UNITED STATES DISTRICT COURT WESTERN DISTRICT OF WASHINGTON AT TACOMA
Oct 27, 2020
CASE NO. C20-5688 BHS (W.D. Wash. Oct. 27, 2020)

Summary

In Singleton, the defendant had moved to dismiss the plaintiff's claims pursuant to Federal Rule of Civil Procedure 12(b)(6) and therefore the court had to construe the complaint in the plaintiff's favor.

Summary of this case from Wise v. Eskow

Opinion

CASE NO. C20-5688 BHS

10-27-2020

DONETTA SINGLETON, Plaintiff, v. NATIONWIDE INSURANCE COMPANY OF AMERICA, Defendant.


ORDER GRANTING DEFENDANT'S PARTIAL MOTION TO DISMISS

This matter comes before the Court on Defendant Nationwide Insurance Company of America's ("Nationwide") motion to dismiss Counts 8 and 9 of the Amended Complaint. Dkt. 11. The Court has considered the pleadings filed in support of and in opposition to the motion and the remainder of the file and hereby grants the motion for the reasons stated herein.

I. FACTUAL AND PROCEDURAL BACKGROUND

Plaintiffs Donnetta and Cyrus Singleton ("Plaintiffs") bring various claims against Nationwide arising out of Nationwide's alleged deprivation of alternative living expense ("ALE") benefits to which they were entitled. Dkt. 7 ¶ 6. Nationwide issued an insurance policy ("the Policy") to Plaintiffs to insure their home located at 5701 East Swan Creek Drive, Tacoma, Washington 98404. Id. ¶ 20. On or about October 26, 2019, Plaintiffs experienced a loss on their home due to a major water backup and timely notified Nationwide. Id. ¶¶ 22-24.

Plaintiffs allege that Nationwide failed to accurately explain Plaintiffs' rights and benefits under the Policy and that Nationwide, through employee adjuster Annette Middlesworth, misrepresented to Plaintiffs that ALE reduced the amount available for repairs under the Policy. Id. ¶¶ 26, 27. Plaintiffs further allege that Nationwide "cut off" their ALE benefits without reasonable justification. Id. ¶ 30. As a result of Nationwide's conduct, Plaintiffs allege that they were prevented from being able to access government-provided financing to complete repairs on their home, that they have had to use funds for alternative living arrangements that could have been used on repairs, and that they have been forced to rent a less expensive residence that is not comparable to their own home. Id. ¶¶ 29, 32, 33.

- Challenge 1
Write out the part of the court order above that opens with the words containing "I. FACTUAL AND" and closes with "Id. ¶¶ 22-24.".
- Challenge 2
Using the court order above, say whether each statement agrees with it. Answer yes or no for each, and quote the exact words from the order that decide it.
(a) The insured home is in Tacoma, Washington.
(b) The loss to the home was caused by a fire.
(c) The Court denied Nationwide's motion.
- Challenge 3
Carry on the court order about the Singleton insurance case from the point where it stops.

- Given records
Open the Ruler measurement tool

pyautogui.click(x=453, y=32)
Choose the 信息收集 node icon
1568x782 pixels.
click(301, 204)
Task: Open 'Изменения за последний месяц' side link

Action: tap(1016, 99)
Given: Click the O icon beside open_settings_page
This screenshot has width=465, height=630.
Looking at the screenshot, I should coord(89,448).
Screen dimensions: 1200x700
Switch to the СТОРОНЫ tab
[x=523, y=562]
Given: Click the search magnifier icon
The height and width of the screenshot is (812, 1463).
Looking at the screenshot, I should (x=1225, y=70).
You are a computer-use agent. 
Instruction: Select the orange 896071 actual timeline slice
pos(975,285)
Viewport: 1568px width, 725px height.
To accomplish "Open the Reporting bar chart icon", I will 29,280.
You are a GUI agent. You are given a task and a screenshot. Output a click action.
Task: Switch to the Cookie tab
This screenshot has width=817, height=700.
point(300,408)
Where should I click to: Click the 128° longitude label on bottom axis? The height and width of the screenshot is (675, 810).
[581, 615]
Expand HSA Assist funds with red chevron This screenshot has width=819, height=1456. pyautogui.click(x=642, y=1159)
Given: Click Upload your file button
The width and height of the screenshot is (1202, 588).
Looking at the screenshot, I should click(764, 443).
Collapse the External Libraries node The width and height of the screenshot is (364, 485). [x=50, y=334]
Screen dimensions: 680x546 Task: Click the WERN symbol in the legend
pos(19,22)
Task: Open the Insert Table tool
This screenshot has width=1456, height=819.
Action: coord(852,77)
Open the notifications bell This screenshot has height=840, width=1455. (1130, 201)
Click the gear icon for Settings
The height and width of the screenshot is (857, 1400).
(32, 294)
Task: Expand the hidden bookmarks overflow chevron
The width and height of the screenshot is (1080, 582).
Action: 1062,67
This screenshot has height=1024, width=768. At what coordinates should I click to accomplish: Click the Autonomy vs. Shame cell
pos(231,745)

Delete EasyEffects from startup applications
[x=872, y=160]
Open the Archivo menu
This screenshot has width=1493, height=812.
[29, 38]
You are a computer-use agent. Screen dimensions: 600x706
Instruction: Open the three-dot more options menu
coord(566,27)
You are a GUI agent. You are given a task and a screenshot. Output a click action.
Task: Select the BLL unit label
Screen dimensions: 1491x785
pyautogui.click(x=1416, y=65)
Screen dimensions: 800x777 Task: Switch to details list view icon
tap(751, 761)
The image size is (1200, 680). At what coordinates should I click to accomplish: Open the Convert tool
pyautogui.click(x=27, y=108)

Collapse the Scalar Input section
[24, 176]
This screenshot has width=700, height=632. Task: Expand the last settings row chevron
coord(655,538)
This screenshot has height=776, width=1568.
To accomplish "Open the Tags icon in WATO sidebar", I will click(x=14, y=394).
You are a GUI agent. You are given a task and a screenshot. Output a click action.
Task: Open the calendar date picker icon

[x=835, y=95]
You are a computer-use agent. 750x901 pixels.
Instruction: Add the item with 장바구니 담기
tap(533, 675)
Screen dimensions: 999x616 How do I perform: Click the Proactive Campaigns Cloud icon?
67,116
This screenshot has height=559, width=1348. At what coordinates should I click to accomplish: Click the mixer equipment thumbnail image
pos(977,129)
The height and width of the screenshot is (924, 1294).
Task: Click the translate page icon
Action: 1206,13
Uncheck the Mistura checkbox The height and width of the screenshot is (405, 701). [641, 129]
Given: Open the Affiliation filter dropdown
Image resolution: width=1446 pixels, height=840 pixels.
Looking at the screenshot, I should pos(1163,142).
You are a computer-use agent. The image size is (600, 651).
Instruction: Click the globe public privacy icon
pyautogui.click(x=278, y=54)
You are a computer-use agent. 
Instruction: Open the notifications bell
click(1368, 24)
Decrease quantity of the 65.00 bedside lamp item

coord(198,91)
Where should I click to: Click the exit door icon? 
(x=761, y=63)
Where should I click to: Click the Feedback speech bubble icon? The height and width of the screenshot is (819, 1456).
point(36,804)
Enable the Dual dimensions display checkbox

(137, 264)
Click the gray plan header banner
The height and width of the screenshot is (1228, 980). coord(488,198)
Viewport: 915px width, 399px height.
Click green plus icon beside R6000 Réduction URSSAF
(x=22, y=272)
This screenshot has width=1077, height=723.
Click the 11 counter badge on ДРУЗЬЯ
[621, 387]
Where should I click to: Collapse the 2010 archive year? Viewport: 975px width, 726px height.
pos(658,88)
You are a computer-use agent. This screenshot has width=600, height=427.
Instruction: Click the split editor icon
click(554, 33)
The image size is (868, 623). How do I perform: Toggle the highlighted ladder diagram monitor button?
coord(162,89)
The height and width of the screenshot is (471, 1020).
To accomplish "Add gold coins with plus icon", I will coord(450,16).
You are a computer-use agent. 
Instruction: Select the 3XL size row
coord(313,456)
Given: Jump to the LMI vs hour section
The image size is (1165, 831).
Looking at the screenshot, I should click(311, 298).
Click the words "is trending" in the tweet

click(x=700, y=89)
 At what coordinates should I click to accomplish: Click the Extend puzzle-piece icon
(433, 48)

- Task response 1
I. FACTUAL AND PROCEDURAL BACKGROUND

Plaintiffs Donnetta and Cyrus Singleton ("Plaintiffs") bring various claims against Nationwide arising out of Nationwide's alleged deprivation of alternative living expense ("ALE") benefits to which they were entitled. Dkt. 7 ¶ 6. Nationwide issued an insurance policy ("the Policy") to Plaintiffs to insure their home located at 5701 East Swan Creek Drive, Tacoma, Washington 98404. Id. ¶ 20. On or about October 26, 2019, Plaintiffs experienced a loss on their home due to a major water backup and timely notified Nationwide. Id. ¶¶ 22-24.

- Task response 2
(a) Yes: "5701 East Swan Creek Drive, Tacoma, Washington 98404"
(b) No: "due to a major water backup"
(c) No: "hereby grants the motion for the reasons stated herein"

- Task response 3
On June 11, 2020, Plaintiffs filed suit in Pierce County Superior Court against Nationwide for Nationwide's alleged misrepresentations, including claims of Constructive Fraud (Count 8) and Unauthorized Practice of Law (Count 9). Dkt. 1-3. On July 16, 2020, Nationwide removed the case to this Court. Dkt. 1. On July 17, 2020, Plaintiffs filed an amended complaint. Dkt. 7.

On August 14, 2020, Nationwide moved to dismiss Count 8 and 9 of Plaintiffs' complaint and requested fees and costs for having to bring the motion. Dkt. 11. On September 8, 2020, Plaintiffs responded. Dkt. 13. On September 11, 2020, Nationwide replied. Dkt. 14.

II. DISCUSSION

A. Standard

Motions to dismiss brought under Rule 12(b)(6) of the Federal Rules of Civil Procedure may be based on either the lack of a cognizable legal theory or the absence of sufficient facts alleged under such a theory. Balistreri v. Pacifica Police Department, 901 F.2d 696, 699 (9th Cir. 1990). Material allegations are taken as admitted and the complaint is construed in the plaintiff's favor. Keniston v. Roberts, 717 F.2d 1295, 1301 (9th Cir. 1983). To survive a motion to dismiss, the complaint does not require detailed factual allegations but must provide the grounds for entitlement to relief and not merely a "formulaic recitation" of the elements of a cause of action. Bell Atlantic Corp. v. Twombly, 550 U.S. 544, 555 (2007). Plaintiffs must allege "enough facts to state a claim to relief that is plausible on its face." Id. at 570.

In the event the court finds that dismissal is warranted, the court should grant the plaintiff leave to amend unless amendment would be futile. Eminence Capital, LLC v. Aspeon, Inc., 316 F.3d 1048, 1052 (9th Cir. 2003).

B. Constructive Fraud (Count 8)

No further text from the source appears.